Given records:
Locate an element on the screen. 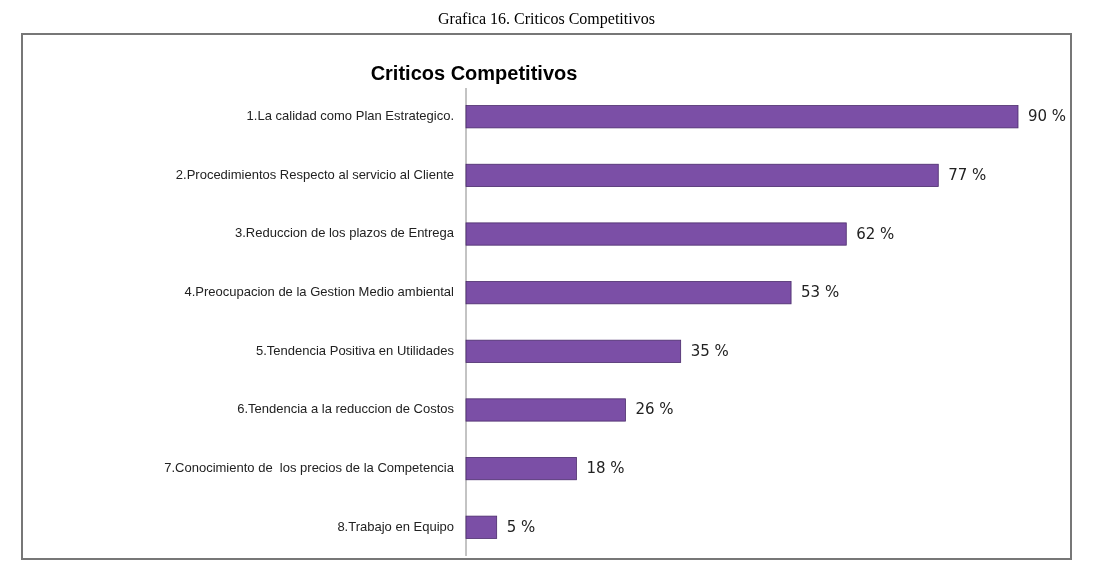 The width and height of the screenshot is (1093, 571). data-label: 26 % is located at coordinates (654, 410).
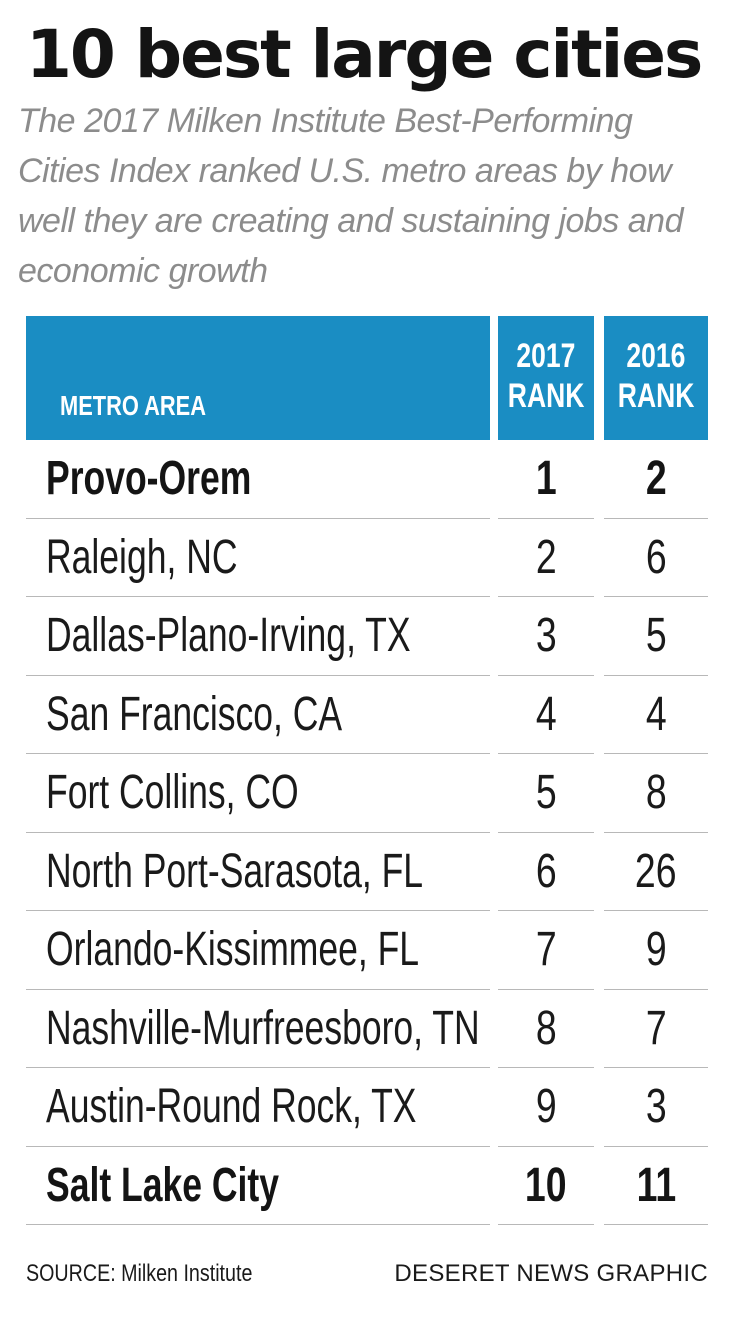 Image resolution: width=734 pixels, height=1328 pixels. I want to click on rank-2016-cell: 9, so click(656, 950).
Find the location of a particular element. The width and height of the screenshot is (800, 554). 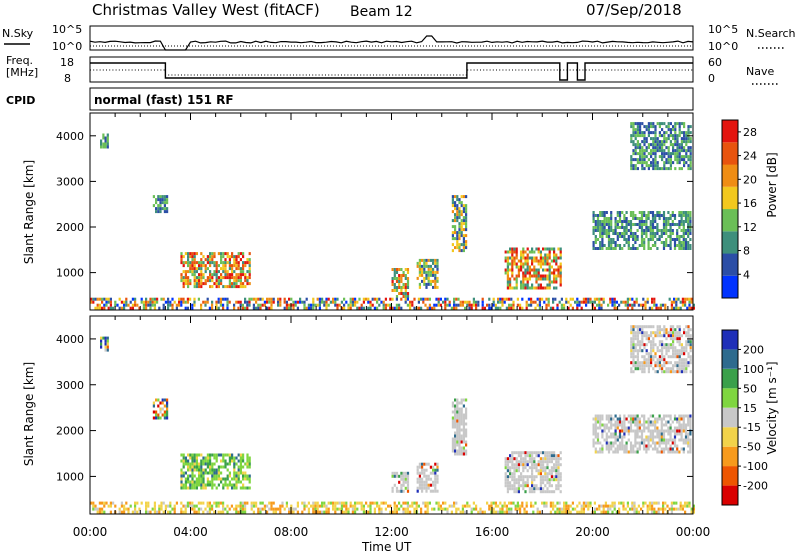

colorbar-swatch is located at coordinates (730, 495).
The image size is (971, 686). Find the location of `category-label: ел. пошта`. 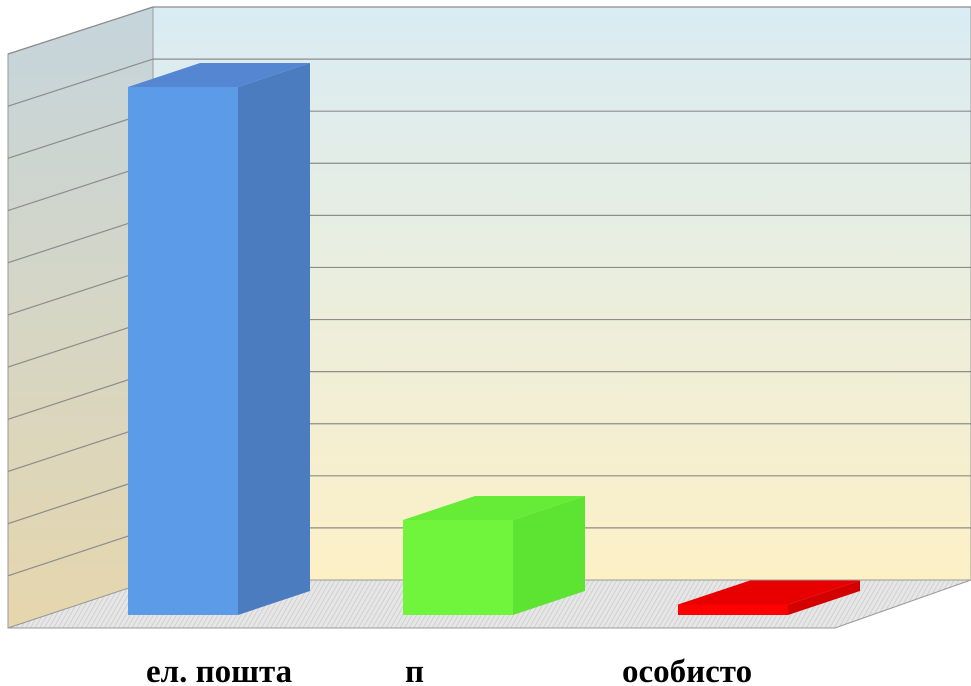

category-label: ел. пошта is located at coordinates (219, 670).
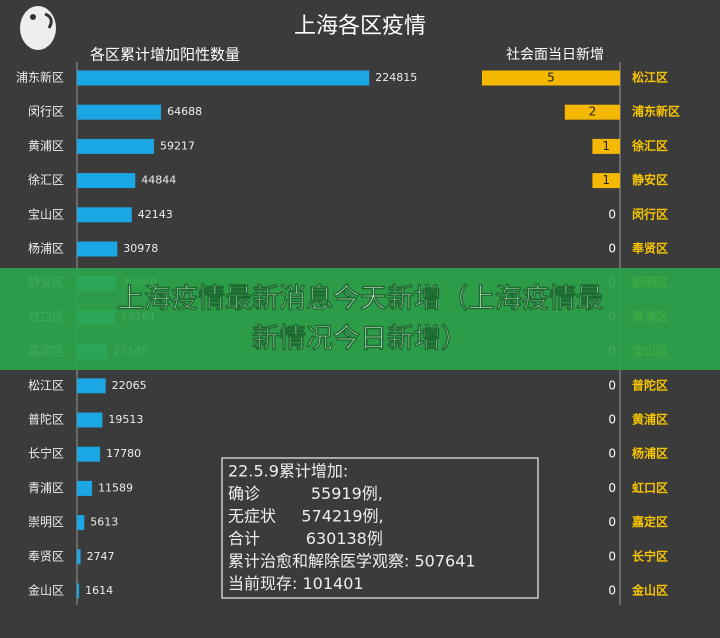  I want to click on chart-subtitle: 各区累计增加阳性数量, so click(165, 55).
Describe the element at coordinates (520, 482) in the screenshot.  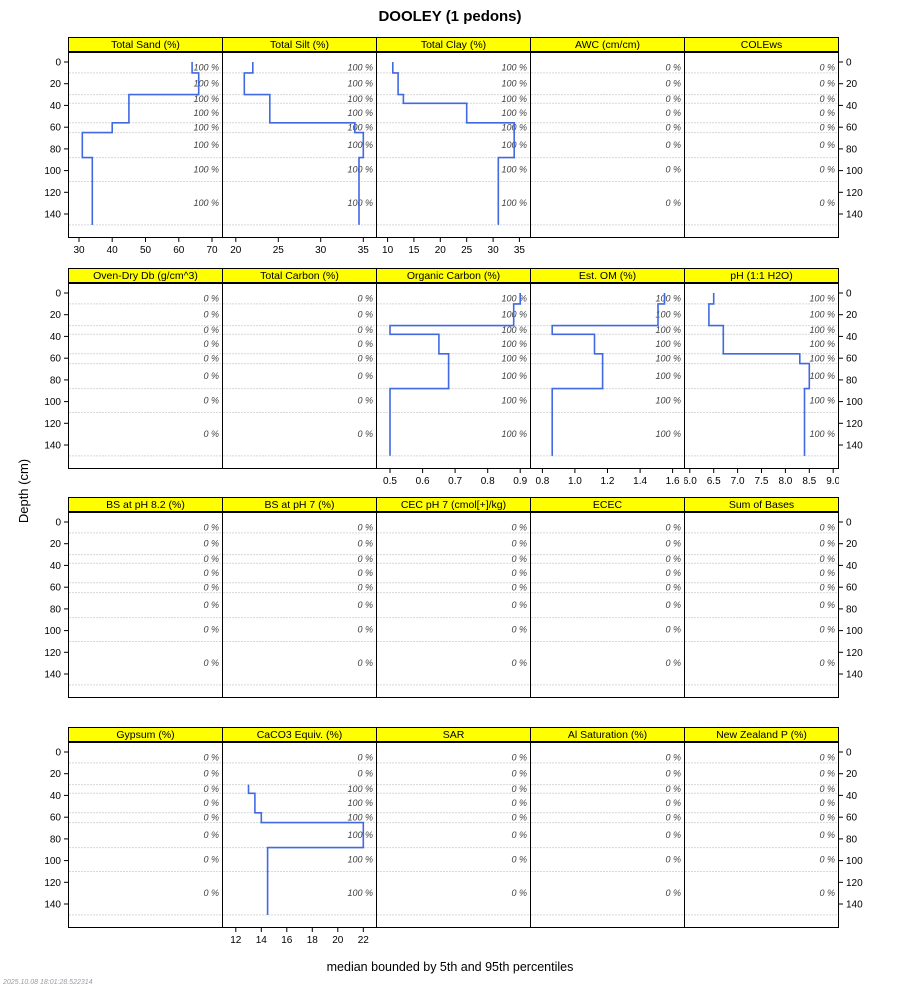
I see `x-tick-label: 0.9` at that location.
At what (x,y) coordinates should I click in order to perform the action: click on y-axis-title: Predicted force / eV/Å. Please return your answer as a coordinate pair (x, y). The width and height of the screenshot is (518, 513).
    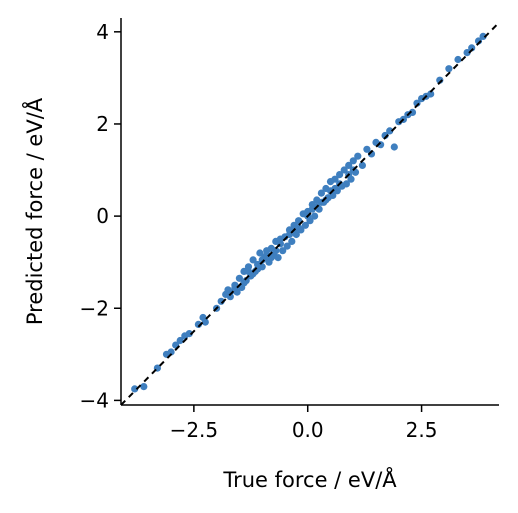
    Looking at the image, I should click on (34, 211).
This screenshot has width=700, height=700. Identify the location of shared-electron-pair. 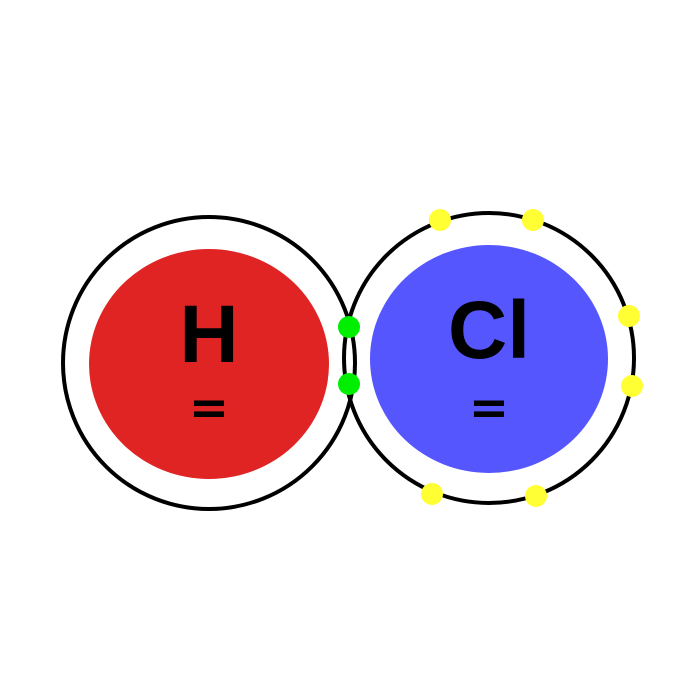
(349, 356).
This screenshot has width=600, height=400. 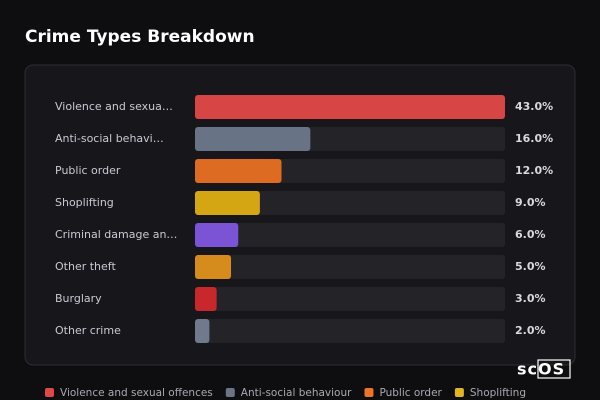 I want to click on legend-label: Shoplifting, so click(x=498, y=393).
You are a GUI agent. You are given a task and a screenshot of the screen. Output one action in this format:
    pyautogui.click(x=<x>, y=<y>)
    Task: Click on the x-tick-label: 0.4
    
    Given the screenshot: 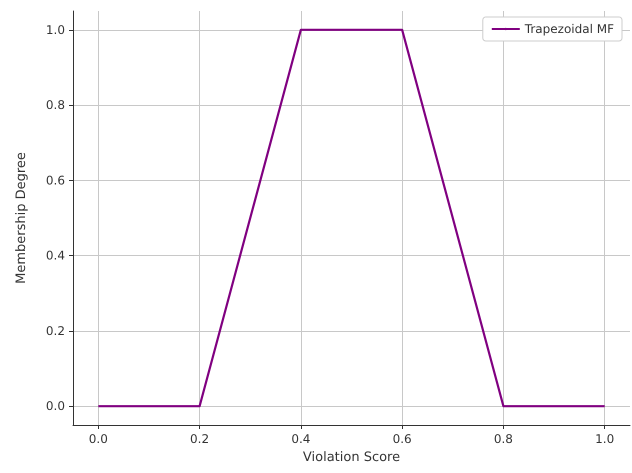 What is the action you would take?
    pyautogui.click(x=300, y=439)
    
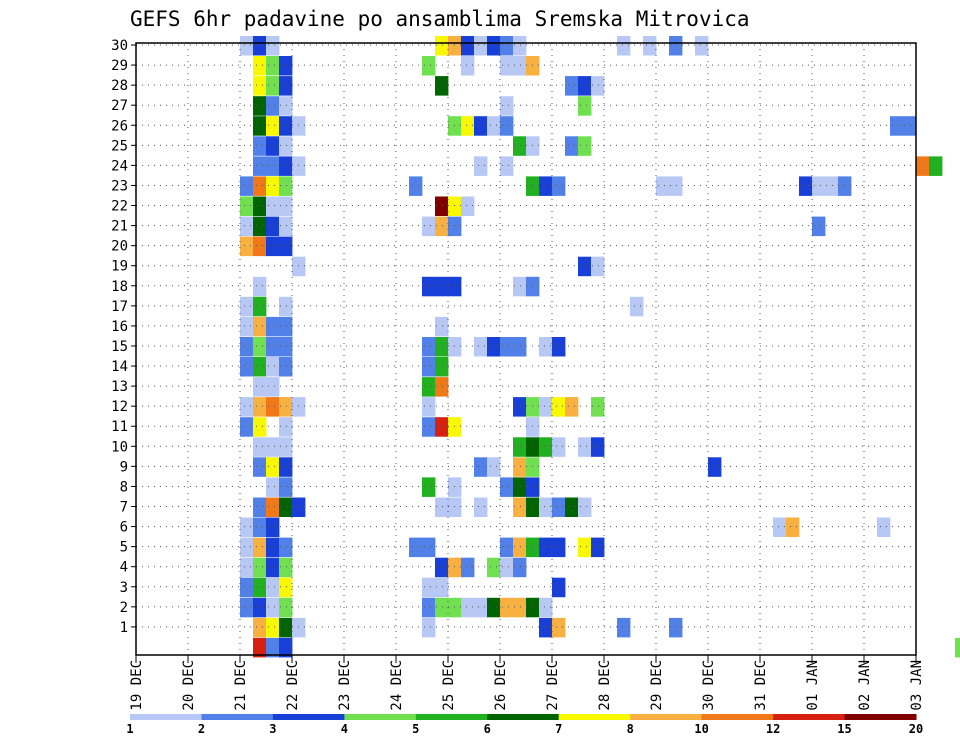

Task brief: Turn the lines starting at the one containing "The image size" and ending at the one containing "at that location." into a Markdown table with the columns Row and Line, numbering each line and skipping blank ones. Leave the pictures out.

Answer for the task:
| Row | Line |
|---|---|
| 1 | The image size is (971, 686). Find the location of `category-label: ел. пошта`.  |
| 2 | category-label: ел. пошта is located at coordinates (219, 670). |
| 3 |   I want to click on chart-subtitle: 各区累计增加阳性数量, so click(165, 55). |
| 4 | Describe the element at coordinates (520, 482) in the screenshot.   |
| 5 | I see `x-tick-label: 0.9` at that location. |